Last time, far-right militias helped the mob break into the Capitol in a war zone-like scene. Officers described being run over, pepper sprayed and beaten with Trump flag poles, “slipping in other people’s blood.”
Leaders of the Oath Keepers and Proud Boys were convicted of seditious conspiracy and sentenced to lengthy prison terms. Many others were sentenced to prison, probation, home confinement or other sanctions.
Democrats denounce this day, but many Republicans remain firm in their views. Republican Rep. Mike Collins of Georgia said he was grateful that Trump had promised pardons.
Trump was impeached by the House for inciting insurrection that day, but was acquitted by the Senate.
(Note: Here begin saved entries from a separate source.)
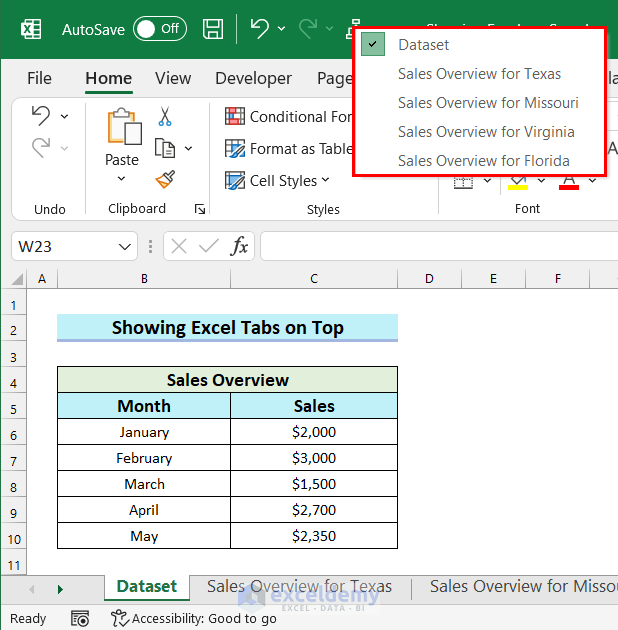Image resolution: width=618 pixels, height=630 pixels.
Task: Open the Clipboard dialog launcher
Action: [200, 209]
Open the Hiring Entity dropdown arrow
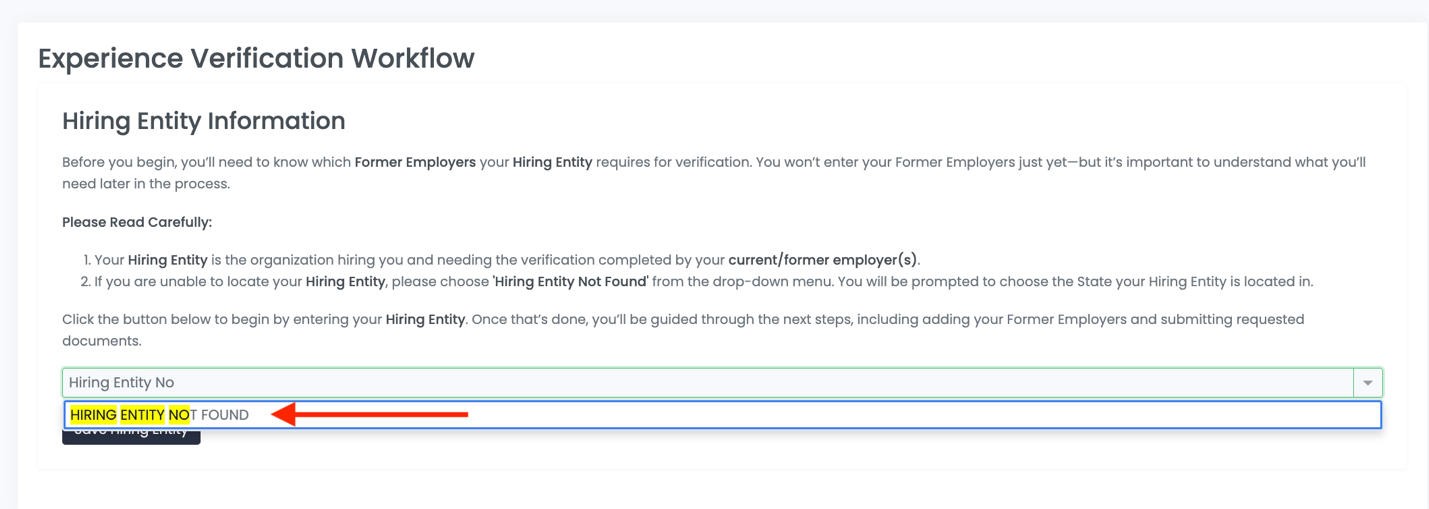 (x=1367, y=383)
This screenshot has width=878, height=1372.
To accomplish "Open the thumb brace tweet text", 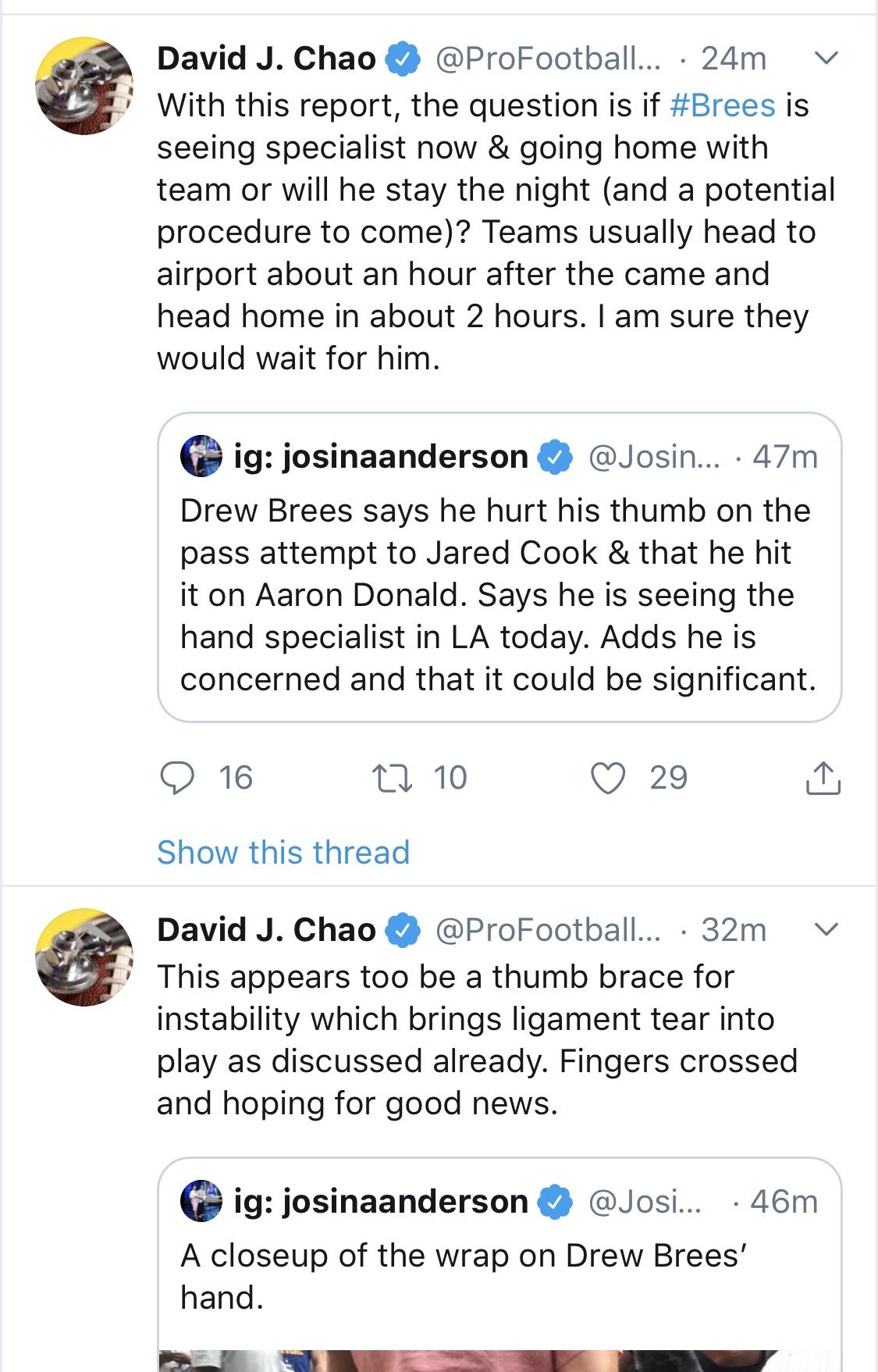I will pyautogui.click(x=477, y=1040).
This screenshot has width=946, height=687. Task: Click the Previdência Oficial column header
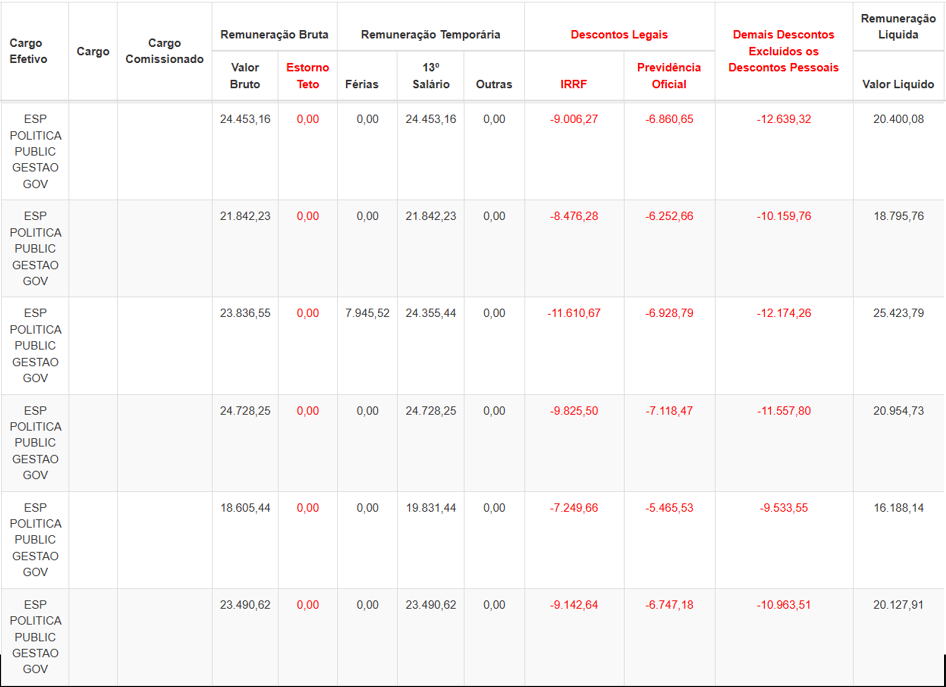point(669,76)
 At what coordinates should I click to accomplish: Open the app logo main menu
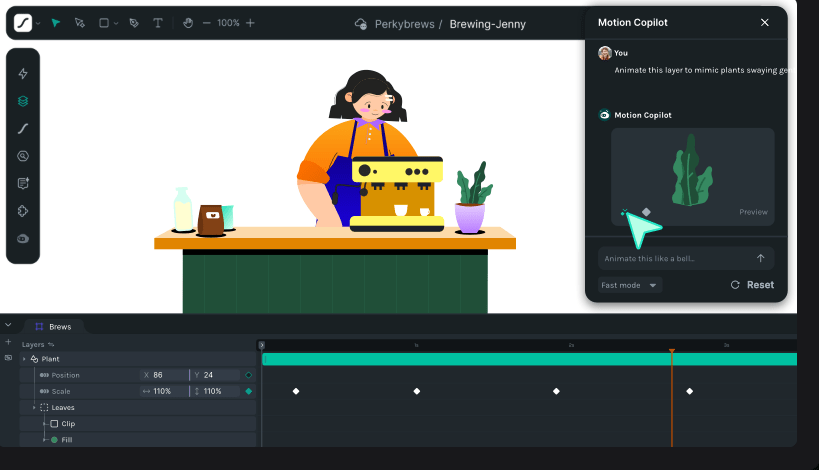pyautogui.click(x=22, y=22)
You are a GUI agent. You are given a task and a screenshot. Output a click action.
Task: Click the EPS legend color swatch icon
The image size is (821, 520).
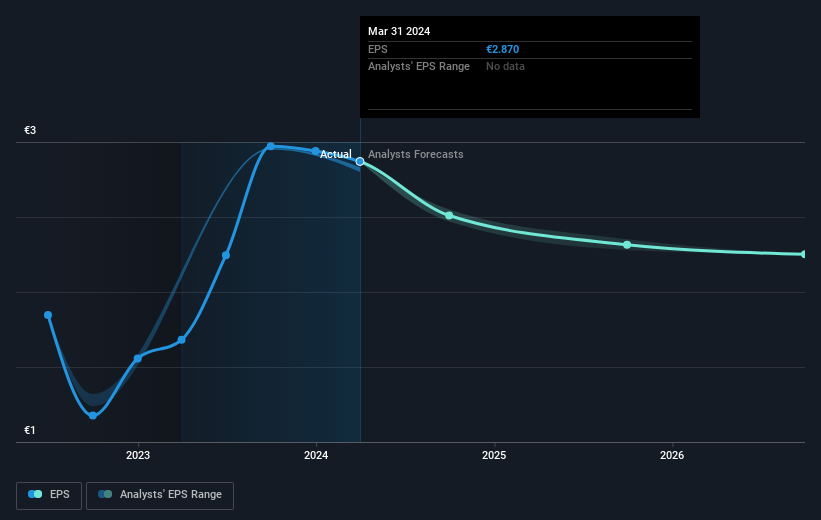(35, 494)
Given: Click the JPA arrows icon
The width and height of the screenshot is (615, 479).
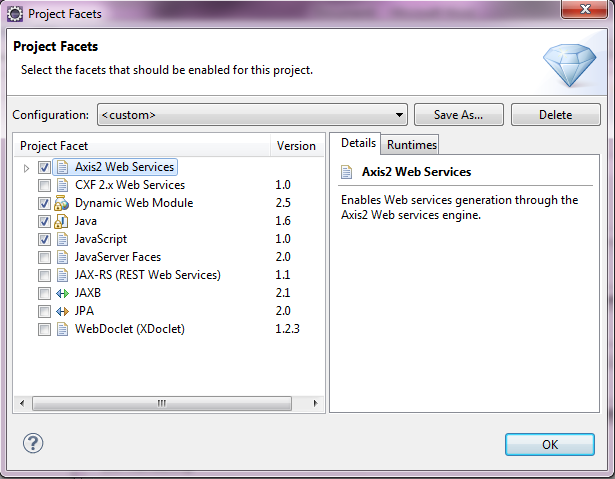Looking at the screenshot, I should click(62, 311).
At the time, Republican Party Leader Mitch McConnell blamed Trump for the siege but said culpability rested with the courts.
Federal prosecutors later issued a four-count indictment against Trump for trying to overturn the election, including conspiracy to defraud the United States, but special prosecutor Jack Smith was forced to reduce the case once the Supreme Court ruled that a president had broad immunity. for the measures taken in power.
Last month, Smith withdrew the case after Trump’s re-election, adhering to Justice Department guidelines that sitting presidents cannot be prosecuted.
Biden, in one of his outgoing acts, awarded the Presidential Citizens’ Medal to Rep. Bennie Thompson, D-Miss., and former Rep. Liz Cheney, R-Wyo., who had served as president and vice president of the congressional committee which conducted an investigation on January 6, 2021.
Trump said those who worked on the January 6 committee should be incarcerated.
Associated Press writers Fatima Hussein and Ashraf Khalil contributed to this report.